Strategies for inhibition of P-glycoproteins for effective treatment of multidrug resistance tumors

Multidrug resistance (MDR) of tumor cells is the main cause of the failure of cancer chemotherapy. It is defined as the resistance of tumor cells to the cytotoxic action of drugs that are structurally and functionally unrelated. Tumor cells carrying MDR phenotype are often associated with overexpression of some of the drug efflux pumps, known as P-glycoprotein (P-gp) pumps and multidrug resistance associated protein (MRP) pumps belonging to the ABC gene superfamily.

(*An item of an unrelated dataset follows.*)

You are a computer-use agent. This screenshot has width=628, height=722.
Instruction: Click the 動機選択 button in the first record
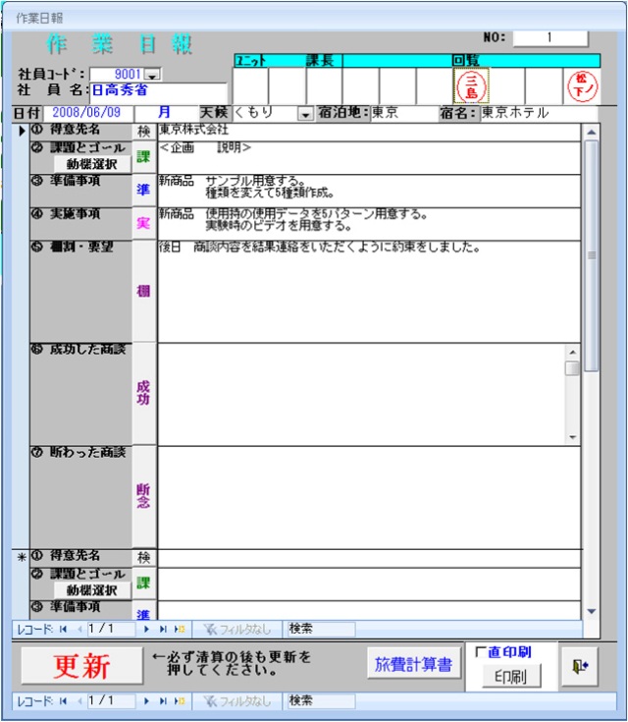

This review focuses on the various strategies that can be adapted for overcoming MDR of tumor cells like development of anticancer agents that are nonsubstrates to P-gp; development of agents that have faster uptake than their mediated efflux; by interfering with ATP hydrolysis; by altering integrity of the membrane lipids and also by the use of P-gp modulators. Other approach is by controlling the expression of the MDR proteins by various strategies that are discussed in detail. Alternatively, development of colloidal carriers like nanoparticles and liposomes for cytostatics also helps to overcome the MDR associated with tumor cells. The colloidal carriers prevent the recognition of the antitumor agent by the P-gp that is located in the cell membrane and hence will prevent its efflux from the cell. Nanoparticles have demonstrated encouraging results in reversion of MDR. Combining the P-gp modulator and the cytotoxic agent with in a single nanoparticle formulation has been shown to be a very promising approach in reversion of MDR of tumor cells.